Müdigkeit als letztes Ziel

Weil sich das deutsche Basketball-Nationalteam mit NBA-Profi Dirk Nowitzki in der Vorbereitung auf die Weltmeisterschaft in Japan noch nicht in Bestform präsentiert, ist Ademola Okulaja gefordert

HAMBURG taz ■ Vor Energie strotzte Ademola Okulaja nicht gerade, als er durch die Gänge der Hamburger Arena zur Pressekonferenz schlurfte. So gesehen hätte der 31 Jahre alte Flügelspieler der Basketball-Nationalmannschaft glücklich sein müssen.

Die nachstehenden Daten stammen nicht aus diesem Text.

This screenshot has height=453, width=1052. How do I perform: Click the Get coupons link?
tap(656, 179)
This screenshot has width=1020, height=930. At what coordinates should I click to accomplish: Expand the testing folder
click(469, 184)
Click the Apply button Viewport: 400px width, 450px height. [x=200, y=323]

Der „Warrior“ („Krieger“), wie Okulaja von seinen Mitspielern für seine aggressive Spielweise gerufen wird, liebt es, nach einem Spiel völlig ausgelaugt zu sein. „Ich will immer alles geben, immer hundert Prozent. Es gibt für mich nichts Schlechteres, als nach einem Spiel in die Umkleidekabine zu kommen und noch ein bisschen Energie zu haben“, sagt der Sohn eines Nigerianers und einer Deutschen.

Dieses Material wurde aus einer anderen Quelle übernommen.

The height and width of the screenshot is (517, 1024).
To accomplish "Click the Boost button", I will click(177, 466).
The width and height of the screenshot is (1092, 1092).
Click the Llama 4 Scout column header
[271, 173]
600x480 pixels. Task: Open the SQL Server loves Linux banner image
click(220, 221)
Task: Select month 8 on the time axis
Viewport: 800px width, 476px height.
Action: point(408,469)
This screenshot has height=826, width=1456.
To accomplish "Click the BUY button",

Nicht NBA-Profi Dirk Nowitzki war im Länderspiel gegen Kanada der beste deutsche Spieler. Okulaja war es. 21 Punkte gelangen ihm am Freitagabend. Auch in der Defensive überragte er. Dumm nur, dass sich der Gesamteindruck des Teams nicht mit seinem Auftritt deckte. Vor 10.925 Zuschauern in der nicht ausverkauften Arena setzte es für das deutsche Team, immerhin Silbermedaillengewinner bei der EM 2005, eine 68:73-Niederlage gegen die international nur zweitklassigen Nordamerikaner. Drei Wochen vor Beginn der WM in Japan, wo in der Vorrunde als Gegner Japan, Neuseeland, Spanien, Panama und Angola warten, stellte die DBB-Auswahl unter Beweis, dass die Form noch nicht stimmt. Okulaja konnte also nicht restlos glücklich sein.

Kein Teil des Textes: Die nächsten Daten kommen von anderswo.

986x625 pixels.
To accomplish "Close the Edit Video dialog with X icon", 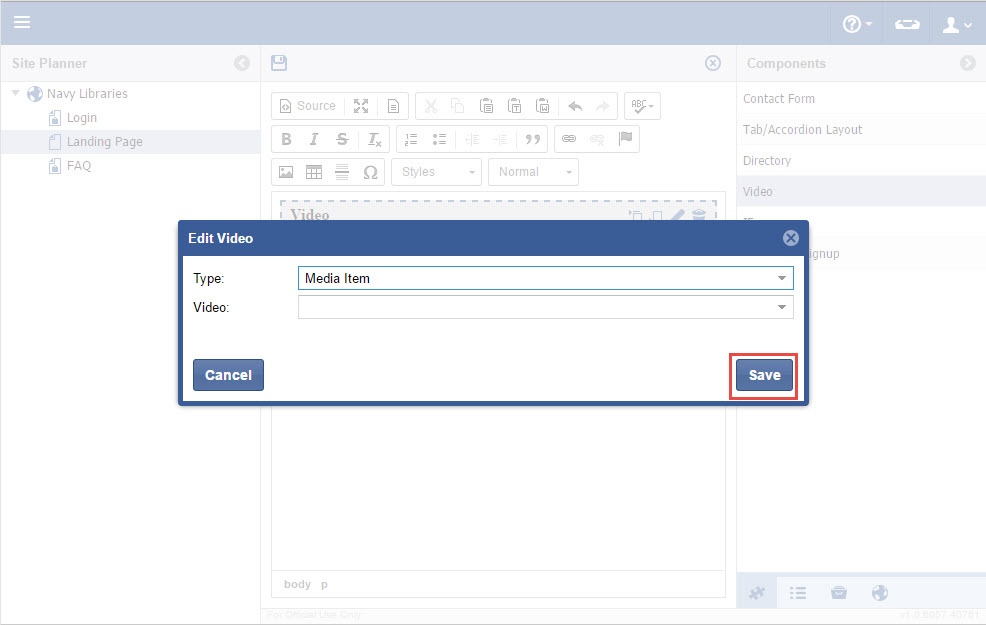I will coord(790,238).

Dabei sorgt bei ihm allein die Tatsache, dass er überhaupt wieder zum Nationalteam gehört, für eine gewisse Zufriedenheit. Knapp zwei Jahre lang hatte er sich in die Rolle des Zuschauers fügen müssen. Nach der Knieoperation im November 2004 in Valencia kam Okulaja nur mühsam auf die Beine. Der Mangel an Spielpraxis machte ihm zu schaffen. Bundestrainer Dirk Bauermann nominierte ihn im vergangenen Jahr nicht für die EM in Serbien. Den sensationellen Gewinn der Silbermedaille erlebte er nicht im Jubelkreis der Mannschaft, sondern vorm Fernsehgerät. Jetzt ist er zurück – in tragender Funktion.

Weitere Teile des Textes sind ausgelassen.